21 outubro 2018

Os sequelados - Por: Emerson Monteiro


Espécies de zumbis soltos nas ruas e nos becos, eles vagam pelas mesmas paisagens dos doces charmes de belos filmes estrangeiros que viram nas telas da vontade. Também denominados de tipos populares, atravessaram os mercados, as feiras, os guetos, e agora trocam pernas e poucas palavras nos encontros fortuitos do pelotão vacilante que foram. Andam de olhos vagos, peles amarelecidas nos desgastes da idade, engelhados debaixo das antigas tatuagens que já nem falam dos bichos surreais, símbolos, astros, palavras e frases das outras horas, dos ídolos que foram, artistas de desconhecidos, cenas e sonhos. Eles, que param à sombra das poucas árvores que existem nas praças, largados aos bancos solitários, mero cadastro de reserva jamais convocado e nunca levado em conta.

Isto enquanto as cidades movimentam seus dias estafantes. Repartições, afazeres das oficinas, lojas, hospitais, salas de aula, fábricas, bancos, sustentos vários, esses veteranos agarram seus derradeiros raios de sol e restam contar do moafo que foram nas vidas abandonadas à própria sina. Tantas vezes consumidos em mesas de bar, jogos de azar, debates, discursões vazias, bancas de revista, festas, vídeos de televisão, baratos e farras.

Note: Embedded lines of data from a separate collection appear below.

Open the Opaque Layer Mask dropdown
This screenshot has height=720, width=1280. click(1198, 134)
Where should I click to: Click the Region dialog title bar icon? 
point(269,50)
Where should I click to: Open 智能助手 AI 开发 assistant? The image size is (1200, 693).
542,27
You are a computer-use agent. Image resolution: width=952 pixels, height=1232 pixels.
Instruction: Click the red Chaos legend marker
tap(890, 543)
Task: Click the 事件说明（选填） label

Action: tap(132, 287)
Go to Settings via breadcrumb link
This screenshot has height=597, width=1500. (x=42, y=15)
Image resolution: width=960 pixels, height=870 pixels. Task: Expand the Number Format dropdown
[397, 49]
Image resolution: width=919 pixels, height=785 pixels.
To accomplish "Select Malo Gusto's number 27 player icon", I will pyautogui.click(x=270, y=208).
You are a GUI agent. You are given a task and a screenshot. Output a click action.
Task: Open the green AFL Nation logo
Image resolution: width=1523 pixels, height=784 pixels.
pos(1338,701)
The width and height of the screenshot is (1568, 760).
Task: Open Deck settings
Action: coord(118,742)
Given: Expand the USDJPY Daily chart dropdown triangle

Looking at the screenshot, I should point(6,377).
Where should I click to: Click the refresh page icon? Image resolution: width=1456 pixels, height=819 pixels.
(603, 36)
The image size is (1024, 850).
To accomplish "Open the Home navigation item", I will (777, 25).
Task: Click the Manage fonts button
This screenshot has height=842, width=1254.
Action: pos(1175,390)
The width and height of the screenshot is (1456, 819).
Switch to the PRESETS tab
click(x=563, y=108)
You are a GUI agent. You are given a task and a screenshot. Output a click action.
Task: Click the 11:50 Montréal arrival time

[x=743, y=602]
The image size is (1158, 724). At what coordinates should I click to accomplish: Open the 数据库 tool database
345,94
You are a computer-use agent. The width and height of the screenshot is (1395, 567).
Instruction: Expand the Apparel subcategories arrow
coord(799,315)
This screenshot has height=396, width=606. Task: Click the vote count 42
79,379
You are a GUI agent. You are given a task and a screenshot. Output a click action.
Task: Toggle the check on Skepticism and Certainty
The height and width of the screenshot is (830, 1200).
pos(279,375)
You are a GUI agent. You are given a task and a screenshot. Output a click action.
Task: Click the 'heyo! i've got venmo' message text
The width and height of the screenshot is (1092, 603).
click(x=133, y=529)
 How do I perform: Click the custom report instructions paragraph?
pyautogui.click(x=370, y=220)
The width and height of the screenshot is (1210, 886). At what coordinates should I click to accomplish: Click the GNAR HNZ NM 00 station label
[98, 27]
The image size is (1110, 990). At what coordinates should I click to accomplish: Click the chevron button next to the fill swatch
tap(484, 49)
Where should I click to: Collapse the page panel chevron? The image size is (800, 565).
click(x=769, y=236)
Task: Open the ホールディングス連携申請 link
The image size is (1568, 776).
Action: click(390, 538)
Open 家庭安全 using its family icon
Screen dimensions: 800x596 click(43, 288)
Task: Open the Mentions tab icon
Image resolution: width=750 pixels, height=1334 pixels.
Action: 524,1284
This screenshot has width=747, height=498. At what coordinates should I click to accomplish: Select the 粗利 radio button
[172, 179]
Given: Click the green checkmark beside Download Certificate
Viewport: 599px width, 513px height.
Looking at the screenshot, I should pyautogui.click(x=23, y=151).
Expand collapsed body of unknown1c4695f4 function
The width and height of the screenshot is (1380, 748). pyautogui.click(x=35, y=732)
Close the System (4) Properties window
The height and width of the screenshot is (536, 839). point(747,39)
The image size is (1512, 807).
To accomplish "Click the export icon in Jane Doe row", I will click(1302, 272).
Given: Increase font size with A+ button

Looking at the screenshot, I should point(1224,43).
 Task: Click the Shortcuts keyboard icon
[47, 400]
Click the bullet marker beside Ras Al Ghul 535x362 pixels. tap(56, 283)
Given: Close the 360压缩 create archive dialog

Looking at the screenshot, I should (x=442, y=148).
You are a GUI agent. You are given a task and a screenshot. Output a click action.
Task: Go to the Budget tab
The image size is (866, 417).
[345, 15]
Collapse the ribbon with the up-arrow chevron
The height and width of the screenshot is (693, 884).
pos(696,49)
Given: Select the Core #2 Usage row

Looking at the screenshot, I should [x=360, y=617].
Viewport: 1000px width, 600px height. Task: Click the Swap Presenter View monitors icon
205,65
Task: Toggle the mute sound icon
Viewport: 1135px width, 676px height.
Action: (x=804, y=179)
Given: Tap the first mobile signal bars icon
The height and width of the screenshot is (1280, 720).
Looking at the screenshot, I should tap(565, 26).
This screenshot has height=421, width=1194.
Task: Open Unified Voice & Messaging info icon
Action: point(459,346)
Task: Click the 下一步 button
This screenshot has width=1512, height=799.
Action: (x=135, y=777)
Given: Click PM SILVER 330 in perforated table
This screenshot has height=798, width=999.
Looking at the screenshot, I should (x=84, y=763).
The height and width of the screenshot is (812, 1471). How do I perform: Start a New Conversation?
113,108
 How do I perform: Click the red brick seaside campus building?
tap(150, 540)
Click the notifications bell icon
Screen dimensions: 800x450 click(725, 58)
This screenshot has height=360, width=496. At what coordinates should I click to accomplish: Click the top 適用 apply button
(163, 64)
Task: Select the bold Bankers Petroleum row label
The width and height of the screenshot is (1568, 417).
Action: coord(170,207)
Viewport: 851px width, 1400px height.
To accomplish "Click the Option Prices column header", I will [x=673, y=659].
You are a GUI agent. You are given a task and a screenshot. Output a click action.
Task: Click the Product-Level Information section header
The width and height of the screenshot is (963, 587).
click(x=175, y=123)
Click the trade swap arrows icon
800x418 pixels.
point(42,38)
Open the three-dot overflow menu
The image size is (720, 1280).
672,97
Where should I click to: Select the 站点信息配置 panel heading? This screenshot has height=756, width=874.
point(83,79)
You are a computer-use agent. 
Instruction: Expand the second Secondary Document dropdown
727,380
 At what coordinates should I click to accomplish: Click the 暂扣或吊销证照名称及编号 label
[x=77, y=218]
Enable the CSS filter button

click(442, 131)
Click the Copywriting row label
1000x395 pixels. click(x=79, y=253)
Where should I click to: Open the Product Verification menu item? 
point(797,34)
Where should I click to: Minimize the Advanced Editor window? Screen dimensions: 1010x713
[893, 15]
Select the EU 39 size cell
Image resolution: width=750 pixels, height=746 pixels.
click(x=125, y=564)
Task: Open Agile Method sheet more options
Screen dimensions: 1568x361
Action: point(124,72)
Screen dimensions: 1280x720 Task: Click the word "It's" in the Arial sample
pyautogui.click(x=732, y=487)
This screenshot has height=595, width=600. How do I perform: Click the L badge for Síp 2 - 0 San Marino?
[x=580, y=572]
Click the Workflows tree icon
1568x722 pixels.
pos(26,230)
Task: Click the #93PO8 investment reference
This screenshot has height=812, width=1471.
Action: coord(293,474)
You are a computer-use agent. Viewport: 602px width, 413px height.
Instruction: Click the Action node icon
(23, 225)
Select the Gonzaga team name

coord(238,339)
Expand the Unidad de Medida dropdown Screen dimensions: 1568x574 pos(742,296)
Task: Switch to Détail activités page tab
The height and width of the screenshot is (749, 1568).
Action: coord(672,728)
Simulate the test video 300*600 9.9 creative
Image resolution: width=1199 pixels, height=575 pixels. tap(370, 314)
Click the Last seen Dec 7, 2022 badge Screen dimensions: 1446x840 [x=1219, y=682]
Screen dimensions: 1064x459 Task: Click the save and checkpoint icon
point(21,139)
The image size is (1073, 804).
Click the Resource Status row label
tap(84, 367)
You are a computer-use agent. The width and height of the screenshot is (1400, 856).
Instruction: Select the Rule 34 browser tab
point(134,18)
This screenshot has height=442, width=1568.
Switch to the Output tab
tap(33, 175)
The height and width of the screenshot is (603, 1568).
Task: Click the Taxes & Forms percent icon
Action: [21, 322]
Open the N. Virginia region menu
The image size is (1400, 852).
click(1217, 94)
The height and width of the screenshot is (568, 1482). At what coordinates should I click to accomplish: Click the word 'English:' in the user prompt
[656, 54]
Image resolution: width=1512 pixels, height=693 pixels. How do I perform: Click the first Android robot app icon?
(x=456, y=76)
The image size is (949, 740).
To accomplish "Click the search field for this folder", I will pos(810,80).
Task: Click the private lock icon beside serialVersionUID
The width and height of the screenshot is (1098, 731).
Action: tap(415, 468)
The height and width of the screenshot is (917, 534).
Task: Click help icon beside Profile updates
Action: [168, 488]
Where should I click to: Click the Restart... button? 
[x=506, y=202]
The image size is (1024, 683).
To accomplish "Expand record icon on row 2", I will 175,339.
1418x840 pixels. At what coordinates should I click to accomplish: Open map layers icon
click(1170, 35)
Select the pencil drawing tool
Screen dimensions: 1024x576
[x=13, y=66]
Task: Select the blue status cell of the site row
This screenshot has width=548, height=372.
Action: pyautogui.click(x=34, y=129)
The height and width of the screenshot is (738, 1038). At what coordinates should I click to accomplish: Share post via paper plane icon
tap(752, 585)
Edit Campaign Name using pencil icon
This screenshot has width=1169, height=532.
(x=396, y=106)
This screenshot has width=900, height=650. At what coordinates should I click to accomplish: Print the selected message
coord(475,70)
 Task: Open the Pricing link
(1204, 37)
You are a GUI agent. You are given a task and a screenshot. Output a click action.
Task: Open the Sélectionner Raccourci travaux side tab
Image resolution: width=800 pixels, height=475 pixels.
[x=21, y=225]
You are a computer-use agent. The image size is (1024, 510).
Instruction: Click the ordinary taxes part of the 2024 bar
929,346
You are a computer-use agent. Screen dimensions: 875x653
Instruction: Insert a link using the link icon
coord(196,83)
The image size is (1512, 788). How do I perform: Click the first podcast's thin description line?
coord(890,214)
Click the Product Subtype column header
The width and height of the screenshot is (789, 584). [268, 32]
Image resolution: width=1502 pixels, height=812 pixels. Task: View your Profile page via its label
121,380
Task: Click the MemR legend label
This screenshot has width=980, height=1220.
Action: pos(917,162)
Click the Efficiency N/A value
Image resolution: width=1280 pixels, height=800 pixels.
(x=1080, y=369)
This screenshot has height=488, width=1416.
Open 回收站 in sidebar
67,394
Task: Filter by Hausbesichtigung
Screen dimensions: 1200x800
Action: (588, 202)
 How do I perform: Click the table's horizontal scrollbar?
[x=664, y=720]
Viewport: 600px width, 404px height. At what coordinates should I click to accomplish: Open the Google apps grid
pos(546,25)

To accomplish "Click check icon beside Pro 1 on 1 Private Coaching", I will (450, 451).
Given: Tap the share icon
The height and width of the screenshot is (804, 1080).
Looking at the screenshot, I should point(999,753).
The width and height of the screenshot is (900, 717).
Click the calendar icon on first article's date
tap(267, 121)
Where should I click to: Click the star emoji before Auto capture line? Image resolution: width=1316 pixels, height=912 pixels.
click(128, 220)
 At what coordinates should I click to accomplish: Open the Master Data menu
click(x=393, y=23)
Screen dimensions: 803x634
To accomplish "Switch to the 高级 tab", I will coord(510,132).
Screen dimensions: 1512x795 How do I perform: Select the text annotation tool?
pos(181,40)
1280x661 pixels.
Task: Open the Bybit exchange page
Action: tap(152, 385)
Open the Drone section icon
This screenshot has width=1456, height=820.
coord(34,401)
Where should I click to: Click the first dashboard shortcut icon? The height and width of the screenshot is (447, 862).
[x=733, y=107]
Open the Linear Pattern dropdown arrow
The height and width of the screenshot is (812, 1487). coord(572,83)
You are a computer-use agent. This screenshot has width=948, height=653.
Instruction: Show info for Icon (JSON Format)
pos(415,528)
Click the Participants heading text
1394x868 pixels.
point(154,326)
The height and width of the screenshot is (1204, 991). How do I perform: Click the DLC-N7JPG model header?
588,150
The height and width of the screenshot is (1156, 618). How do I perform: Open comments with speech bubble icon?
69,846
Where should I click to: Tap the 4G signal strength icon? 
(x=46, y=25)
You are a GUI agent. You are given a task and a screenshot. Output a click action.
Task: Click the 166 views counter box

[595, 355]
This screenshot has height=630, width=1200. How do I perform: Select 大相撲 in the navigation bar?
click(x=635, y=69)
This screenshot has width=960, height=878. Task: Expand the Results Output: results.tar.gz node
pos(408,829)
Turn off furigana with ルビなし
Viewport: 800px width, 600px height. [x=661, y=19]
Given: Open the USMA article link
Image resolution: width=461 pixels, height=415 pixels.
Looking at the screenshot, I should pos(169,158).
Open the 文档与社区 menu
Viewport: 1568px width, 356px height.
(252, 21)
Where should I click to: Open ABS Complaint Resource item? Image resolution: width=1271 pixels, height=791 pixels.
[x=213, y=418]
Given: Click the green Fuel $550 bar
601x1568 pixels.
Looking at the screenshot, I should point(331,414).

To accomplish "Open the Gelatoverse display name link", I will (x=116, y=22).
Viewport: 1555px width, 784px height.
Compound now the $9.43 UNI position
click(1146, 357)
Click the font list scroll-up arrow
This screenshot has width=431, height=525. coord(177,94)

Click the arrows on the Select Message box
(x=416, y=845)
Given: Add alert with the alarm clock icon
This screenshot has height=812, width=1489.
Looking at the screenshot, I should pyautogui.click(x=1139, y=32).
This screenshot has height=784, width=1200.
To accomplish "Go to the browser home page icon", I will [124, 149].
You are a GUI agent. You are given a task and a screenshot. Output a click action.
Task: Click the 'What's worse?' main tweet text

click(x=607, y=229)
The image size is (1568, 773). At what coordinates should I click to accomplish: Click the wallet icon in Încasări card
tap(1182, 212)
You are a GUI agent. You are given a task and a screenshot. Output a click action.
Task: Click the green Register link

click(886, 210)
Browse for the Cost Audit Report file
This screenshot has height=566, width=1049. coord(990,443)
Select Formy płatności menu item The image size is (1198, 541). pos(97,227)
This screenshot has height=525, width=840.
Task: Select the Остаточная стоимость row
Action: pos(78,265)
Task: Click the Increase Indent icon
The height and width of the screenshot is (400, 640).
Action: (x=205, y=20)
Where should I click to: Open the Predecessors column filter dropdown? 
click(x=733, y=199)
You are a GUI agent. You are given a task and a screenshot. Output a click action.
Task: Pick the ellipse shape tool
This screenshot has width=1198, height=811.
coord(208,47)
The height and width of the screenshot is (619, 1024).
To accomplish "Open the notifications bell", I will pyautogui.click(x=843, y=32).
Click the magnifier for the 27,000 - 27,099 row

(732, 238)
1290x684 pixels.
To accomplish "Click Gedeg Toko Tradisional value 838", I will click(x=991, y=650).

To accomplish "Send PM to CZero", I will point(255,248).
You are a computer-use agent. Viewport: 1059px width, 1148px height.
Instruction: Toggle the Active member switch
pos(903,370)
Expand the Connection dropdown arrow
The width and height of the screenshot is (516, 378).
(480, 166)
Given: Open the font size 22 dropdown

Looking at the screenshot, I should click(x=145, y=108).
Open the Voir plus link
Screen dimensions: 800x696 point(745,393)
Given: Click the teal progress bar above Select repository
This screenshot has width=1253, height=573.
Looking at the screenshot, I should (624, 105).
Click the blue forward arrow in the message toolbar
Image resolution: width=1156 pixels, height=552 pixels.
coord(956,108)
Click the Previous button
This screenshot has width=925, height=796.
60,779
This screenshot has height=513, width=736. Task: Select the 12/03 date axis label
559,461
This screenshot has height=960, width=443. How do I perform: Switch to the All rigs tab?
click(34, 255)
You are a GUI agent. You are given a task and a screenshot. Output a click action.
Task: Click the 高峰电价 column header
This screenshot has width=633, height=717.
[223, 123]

Entretanto corriam dias e horas, vistas presas só nas glórias vãs de entulhos, lixões e lágrimas; deixaram assim transcorrer os aniversários das eras sob o efeito de bebidas, drogas, fúteis prazeres. E agora...

Personagens, pois, ambulantes sem bandeira ou calendário, dispersos nesse tudo que passa à velocidade do vento, comtemplam as migalhas do que teriam sido lutassem nos campos de batalha de amores, fancarias e saudades. Cabelos grisalhos, calvos, às vezes, faces barbadas, solenes, tais homens dos antigamente olham dentro do futuro sem saber nem quando haverá o balanço do mistério e possam regressar a novas aventuras errantes.

No céu das almas, vadios, lentos, lerdos, sem planos ou metas, os sequelados da raça indagam absortos que fizemos, fazemos, faremos da força que circula as veias e clama a luz da Consciência. Obtusos pincéis das nuvens cotidianas, lá adiante, talvez, viram sobejos das ilusões em que pediam paz e a deixavam no abandono de quartos escuros, vícios e adiamentos.

Há que haver memória nos que combinaram escrever. Nas epopeias, nas lendas, em lousas de cavernas e nos fosseis, essa verdade do que teremos sido será realidade um dia, e haverá em tudo melhor aproveitamento perante os tribunais da Eternidade.

(Ilustração: Inferno, de Botticelli).